I. DE LA RESTAUTRATION DE L’INTEGRITE DU TERRITOIRE NATIONAL

La crise de sécurité que connaît notre pays depuis 2015 – 2016, caractérisée par des attaques terroristes contre les populations civiles et militaires ont contraint les populations dans plusieurs régions à fuir leurs villages d’origine pour se réfugier dans d’autres localités du pays relativement mieux sécurisés. On estime actuellement à environ deux millions (2 000 000) de personnes qui sont dans cette situation, composées surtout de femmes et d’enfants d’une part et d’autre part de jeunes, de personnes âgées et de personnes vivant avec des handicaps divers. La gestion de ces cas est complexe et requiert des mesures fortes et des solutions durables pour la restauration de l’intégrité du territoire national, d’un côté et le retour des personnes déplacés dans leurs villages dans des conditions durables, de l’autre. S’agissant de la restauration de l’intégrité du territoire national, il sied d’adopter deux stratégies fondamentales: la cohésion au sein des forces de défense et de sécurité et la mobilisation des populations civiles à travers des décisions et mesures chocs qui placent les citoyennes et citoyens dans un Etat de guerre pour la libération du territoire national à travers des comportements qui sont en phase avec la situation. Il faut alors un leadership fort au plus haut niveau de l’Etat pour galvaniser les populations nationales en position de marche pour la libération du pays.
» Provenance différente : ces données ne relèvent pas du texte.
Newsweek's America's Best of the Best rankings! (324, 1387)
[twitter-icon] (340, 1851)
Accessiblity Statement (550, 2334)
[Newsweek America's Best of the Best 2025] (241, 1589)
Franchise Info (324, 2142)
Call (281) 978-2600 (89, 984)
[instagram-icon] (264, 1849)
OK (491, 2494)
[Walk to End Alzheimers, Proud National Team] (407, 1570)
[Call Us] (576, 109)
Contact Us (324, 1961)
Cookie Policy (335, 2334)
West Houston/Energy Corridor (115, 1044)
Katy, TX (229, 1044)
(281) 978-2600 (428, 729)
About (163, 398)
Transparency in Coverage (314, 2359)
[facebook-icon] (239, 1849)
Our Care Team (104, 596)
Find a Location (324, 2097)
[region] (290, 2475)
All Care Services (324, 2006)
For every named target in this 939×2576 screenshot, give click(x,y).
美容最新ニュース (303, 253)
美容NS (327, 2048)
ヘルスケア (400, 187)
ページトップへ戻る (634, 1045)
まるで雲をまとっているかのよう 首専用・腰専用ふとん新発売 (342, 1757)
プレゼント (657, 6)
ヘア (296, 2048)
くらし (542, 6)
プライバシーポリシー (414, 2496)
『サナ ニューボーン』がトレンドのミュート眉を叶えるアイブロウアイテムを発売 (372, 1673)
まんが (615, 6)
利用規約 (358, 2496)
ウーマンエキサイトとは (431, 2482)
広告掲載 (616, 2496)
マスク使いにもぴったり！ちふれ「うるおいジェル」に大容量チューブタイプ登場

Le MPSR devrait alors insuffler ce dynamisme et ce leadership à l’image de du Conseil national de la Révolution (CNR) entre 1983 et 1987. Le retour de « La Patrie ou la Mort, nous Vaincrons » dans le discours officiel du PMSR ne doit pas être un vain mot mais doit augure d’un engagement populaire nouveau face à la lutte contre le terrorisme. Cet engagement populaire ajouté aux stratégies qui seront mises en place par les forces armées nationales et les forces de sécurité intérieure constitueront un gage pour la restauration effective de l’intégrité du territoire et le retour effectif et progressif des populations déplacées dans leurs localités d’origine.

Concernant le retour des déplacées, le processus devra être construit sur la base des solutions durables qui favorisent leur retour et consolident progressivement leur vie au quotidien et leur capacité de résilience.

A cet effet, les acteurs clés devra aussi être mis à contribution dans tout le processus de préparation, de retour et d’installation des déplacés. Il s’agit de l’Etat, à travers ses structures appropriées, les acteurs humanitaires et de développement. Le processus pourrait être matérialisé par la création d’un cadre de concertation entre ces acteurs du processus afin de bien cerner les conditions de durabilité de retour des déplacés. En tenant compte des conditions de durabilité, il sied que l’Etat encadre cela avec un texte législatif ou réglementaire régissant la gestion des déplacées internes sur toute la chaîne et les rôles et responsabilités des acteurs.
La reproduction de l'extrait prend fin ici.